Photo by Haim Charbit on Unsplash

Stop Scattering Metadata. Start Shipping Contracts


Pipelines don’t break because data changed. They break because change was undefined.

For a long time, our pipeline framework relied on a “metadata system” made of many JSON files.

It wasn’t one clear definition of a dataset. It was metadata duplicated across folders and files, sometimes in the repo, sometimes mirrored in S3, spread through a structure that only made sense if you already knew the framework.

And it worked… until we needed to evolve it.

The pain: metadata duplication becomes drift

The biggest problem wasn’t that JSON is bad. The problem was duplication.

The same dataset definition would show up in multiple places:

  • schema here,
  • ingestion config there,
  • naming rules somewhere else,
  • extra options in another folder.

As the platform grew, it became easy to update one file and forget the other. And that’s the worst kind of bug: not a crash, silent inconsistency.

Sometimes the pipeline would still run, but now two different “sources of truth” disagreed. Debugging that felt like archaeology.

Where it lived: one repo, one S3… too many places

Technically, it was “centralized”: one repo, one S3 bucket.

Practically, it was distributed: many folders, many JSON files, many conventions.

So onboarding was harder than it should be. New people didn’t struggle with Spark, they struggled with where the metadata for this dataset is supposed to be.

The shift: replace config sprawl with a data contract

That’s when I started advocating for data contracts, specifically based on the Open Data Contract Standard (ODCS).

To be fair, I wasn’t the one who introduced the idea first. Another senior engineer on my team brought data contracts to us, and it immediately clicked for me. But after he left the company, the topic lost momentum, and I realized that if nobody kept pushing, we’d drift back to the old metadata sprawl. So I decided to pick it up and advocate for it myself.

The goal wasn’t to add governance. It was to remove ambiguity.

Instead of maintaining metadata in multiple files, we moved to:

  • one contract per dataset
  • versioned in Git
  • reviewed like code
  • easy to locate
  • easy to explain

And because ODCS gives a standard structure, the contract stops being “our internal format” and becomes something the ecosystem understands.

ODCS + real life: standard fields and platform-specific metadata

In practice, we used ODCS as the foundation, but we also added a few platform-specific fields that matter for execution, things like S3 paths and ingestion hints.

That’s important: a contract should be standard and useful.

If it can’t drive automation, it becomes documentation that drifts again.

A concrete example: sales.customer contract (YAML)

Below is a simplified contract for a dataset named sales with schema customer. It follows an ODCS-style structure, plus a small custom section where we keep platform-specific metadata we used to spread across multiple JSON configs.

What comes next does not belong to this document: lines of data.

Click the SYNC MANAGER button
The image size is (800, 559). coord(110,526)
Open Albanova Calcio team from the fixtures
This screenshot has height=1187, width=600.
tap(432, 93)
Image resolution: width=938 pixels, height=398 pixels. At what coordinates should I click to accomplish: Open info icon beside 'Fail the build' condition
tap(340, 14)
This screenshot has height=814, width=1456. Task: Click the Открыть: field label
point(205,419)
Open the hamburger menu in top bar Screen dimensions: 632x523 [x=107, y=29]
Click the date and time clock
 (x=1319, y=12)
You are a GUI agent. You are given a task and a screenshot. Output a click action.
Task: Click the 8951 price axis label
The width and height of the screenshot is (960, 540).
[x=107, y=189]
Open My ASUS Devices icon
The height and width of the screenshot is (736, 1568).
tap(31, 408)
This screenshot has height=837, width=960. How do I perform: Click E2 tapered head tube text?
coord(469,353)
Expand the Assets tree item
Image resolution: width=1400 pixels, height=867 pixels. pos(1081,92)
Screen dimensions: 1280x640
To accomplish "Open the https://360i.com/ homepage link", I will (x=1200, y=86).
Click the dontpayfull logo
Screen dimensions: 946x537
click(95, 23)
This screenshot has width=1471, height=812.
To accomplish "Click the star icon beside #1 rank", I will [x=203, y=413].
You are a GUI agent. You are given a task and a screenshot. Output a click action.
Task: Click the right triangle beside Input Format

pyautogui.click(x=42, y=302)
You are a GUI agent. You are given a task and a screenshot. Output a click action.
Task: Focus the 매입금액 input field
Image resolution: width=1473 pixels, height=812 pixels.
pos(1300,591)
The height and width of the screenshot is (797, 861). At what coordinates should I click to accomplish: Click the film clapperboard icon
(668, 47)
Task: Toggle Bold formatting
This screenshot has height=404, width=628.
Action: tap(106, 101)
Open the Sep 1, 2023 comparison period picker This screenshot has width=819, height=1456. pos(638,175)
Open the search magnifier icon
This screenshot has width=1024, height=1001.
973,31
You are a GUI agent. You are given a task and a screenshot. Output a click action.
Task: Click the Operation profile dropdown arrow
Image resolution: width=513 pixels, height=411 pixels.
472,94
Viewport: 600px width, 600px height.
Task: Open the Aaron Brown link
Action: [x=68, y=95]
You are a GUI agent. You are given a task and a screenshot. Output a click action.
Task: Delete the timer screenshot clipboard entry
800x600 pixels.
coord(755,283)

# sales.customer — Data Contract (ODCS-style, simplified)
kind: DataContract
apiVersion: v3.1.0

# What's this data contract about?
domain: sales
dataProduct: customer
version: 1.0.0
status: active
id: 2c6e3e44-8d7a-4e4d-9f7a-6c1d8f0b2a11

authoritativeDefinitions:
  - type: canonical
    url: https://github.com/my-org/data-contracts/blob/main/sales/customer.yaml
    description: Canonical URL to the latest version of this contract.

description:
  purpose: Curated customer dataset for the Sales domain.
  limitations: Represents the sales view of a customer (not a full CRM/MDM golden record).
  usage: Used for sales dashboards, segmentation, and forecasting.

team:
  name: sales-data-platform
  description: Team owning this dataset and contract.
  members:
    - username: kenji
      role: owner

# Infrastructure & servers (where the dataset is served from)
servers:
  - server: lakehouse-prod
    type: s3
    description: "Bronze/Silver storage on S3"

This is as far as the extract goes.